Don’t give it give it up give it up give it up give it up give it up give it up give it UP!

Actor Inaki Godoy in a WANTED poster for Netflix’s live-action One Piece in the role of Monkey D. Luffy. Image: Netflix
Joshua Rivera (he/him) is an entertainment and culture journalist specializing in film, TV, and video game criticism, the latest stop in a decade-plus career as a critic.

Netflix’s live-action One Piece adaptation has found its Straw Hat gang, the first major milestone in its quest to adapt one of the most popular and long-running anime of all time into a second, fleshier streaming hit. Produced in partnership with Tomorrow Studios (much like the forthcoming live-action Cowboy Bebop), One Piece hopes to win over fans new and old by way of a vibrant cast, and the blessing and involvement of manga creator Eiichiro Oda, who serves as an Executive Producer on the new show.

Here is that cast, presented via the lyrics of the legendary Pirate Rap:


Ya-yo, ya-yo!

Dreamin’! Don’t give it up, Luffy! (Iñaki Godoy, from Netflix’s Who Killed Sara?)

Dreamin’! Don’t give it up, Zoro! (Mackenyu, from Pacific Rim: Uprising)

Dreamin’! Don’t give it up, Nami! (Emily Rudd, from Fear Street)


Don’t give it give it up give it up give it up give it up give it up give it up give it UP!

Here’s how the story goes, we find out

bout a treasure in the Grand Line, there’s no doubt

The pirate whose eye is on it, he’ll sing

I’ll be King of the Pirates, I’m gonna be King!

Ya-yo, ya-yo, ya-yo... oh-ho...

I would go on but there are two more cast members that don’t get mentioned in the Pirate Rap: Usopp, played by Jacob Romero Gibson (All Rise) and Sanji, played by Taz Skylar (Villain). I would write a few bars to mention them, but doing so would mean tarnishing one of the few perfect songs, one that’s right up there with the Foo Fighters’ “Everlong” and the Fugees cover of “Killing Me Softly With His Song.”

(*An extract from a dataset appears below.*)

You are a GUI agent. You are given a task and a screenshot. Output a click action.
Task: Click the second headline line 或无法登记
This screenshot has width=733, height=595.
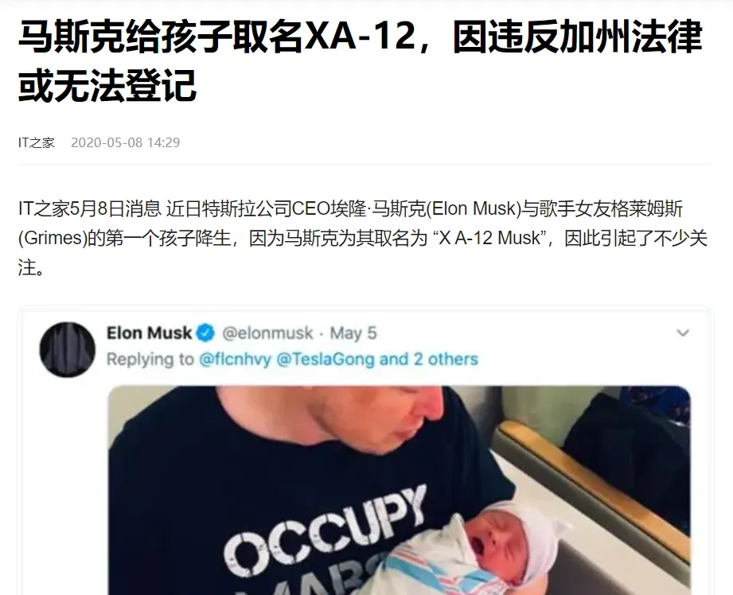tap(107, 86)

The stars all seem to be young actors, early in their careers, which is good considering that One Piece is famously long-running — the manga surpasses 100 volumes this year, and its anime adaptation is, at the time of this writing, on the cusp of airing its 1,000th episode. Absolutely no live-action series goes that long — the Western Gunsmoke is the closest, with 635 episodes of rootin’ and tootin’ across 20 years — but if the new One Piece wanted to give it a run for its money, these pirates would be up to the task. Ya-yo, ya-yo, amirite?